Wichtig zu wissen: Die Vorsorgevollmacht ist im Gegensatz zur Patientenverfügung (die ein Ablaufdatum von acht Jahren hat) nicht zeitlich befristet. Sie kann aber – wie auch die Patientenverfügung – jederzeit widerrufen werden. Und wirksam wird die Vollmacht erst, wenn der Vollmachtgeber die Entscheidungsfähigkeit in jenen Angelegenheiten verliert, für die er vorgesorgt hat, wie die Rechtsanwältin betont.
Rechtsanwalte und Notare sind die richtigen Ansprechpartner für beide Vorsorgeinstrumente, die ohnehin nur schriftlich gültig sind. Bei Patientenverfügungen sind außerdem Patientenvertretungen und Erwachsenenschutzvereine geeignete Anlaufstellen. „Beide Dokumente sollte man registrieren lassen“, empfiehlt Ozegovic und meint damit das Patientenverfügungsregister und das Österreichische Zentrale Vertretungsverzeichnis. Eine gesetzliche Verpflichtung des Arztes, Nachforschungen zu betreiben, ob eine Patientenverfügung oder eine Vorsorgevollmacht vorliegt, bestehe allerdings nicht. Wird ein Patient ins Krankenhaus eingeliefert, kommt in der Regel aber ohnehin ein Angehöriger mit, der weiß, ob entsprechende Dokumente vorliegen.
Was ein Intensivmediziner zum Thema sagt
Rudolf Likar leitet Abteilung für Anästhesiologie und Intensivmedizin am Klinikum Klagenfurt und ist Präsident der Österreichischen Palliativgesellschaft. Patienten, die ihren Willen nicht mehr klar artikulieren können, gehören ihn also zum Alltag. "Ärzte sind nicht dazu verpflichtet, nach etwaigen Patientenverfügungen oder Vorsorgevollmachten zu suchen. Tun sie es trotzdem?", fragen wir ihn. Seine Antwort lautet: "Wir fragen natürlich nach, ob es so etwas gibt.
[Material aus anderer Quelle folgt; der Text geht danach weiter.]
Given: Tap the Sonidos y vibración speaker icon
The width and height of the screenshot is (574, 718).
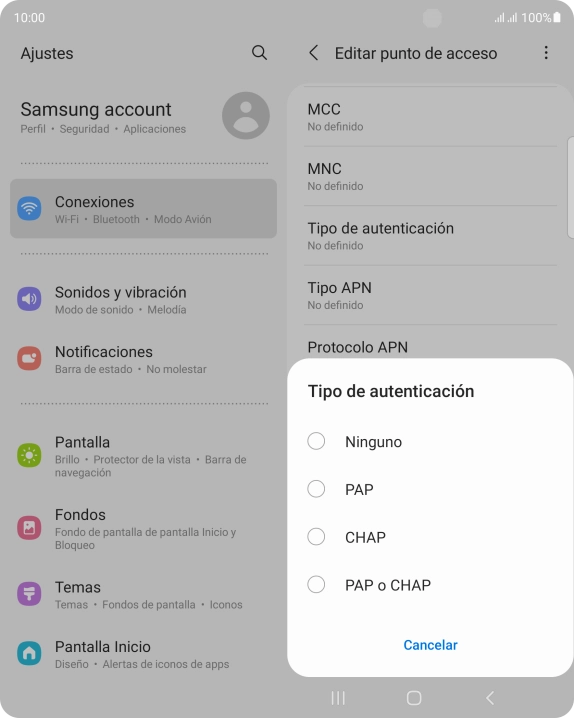Looking at the screenshot, I should click(x=29, y=299).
Meistens gibt es einen Angehörigen, der den Patienten ins Spital begleitet und uns das sagen kann." Und wenn es weder eine Verfügung noch einen Bevollmächtigten gibt? Prinzipiell gelte, wie Likar betont der mutmaßliche Patientenwille, den versuche man als Arzt gemeinsam mit Angehörigen zu ermitteln. "Angehörige erschrecken aber oft bei der Frage nach der Lebensgeschichte des Patienten und wie er gedacht hat, weil sie glauben, sie müssten Entscheidungen zwischen Leben und Tod treffen", schildert er seine Erfahrung. Dabei gehe es nur darum, den Patienten besser kennenzulernen. "Die Entscheidung trifft dann der Arzt", stellt Likar klar.
Kärnter Forscher suchen Interviewpartner zum Thema
Die Aufklärungsarbeit zum Thema Patientenverfügung ist Likar wichtig. "Aber wem legen Sie eine solche Verfügung wirklich ans Herz?", wollen wir von ihm wissen. "Nur Patienten mit einer Erkrankung, bei der sie schon relativ genau wissen, was auf sie zukommt. Zur Patientenverfügung gehört eine gewisse Vertrautheit mit einem Krankheitsbild", lautet die Antwort.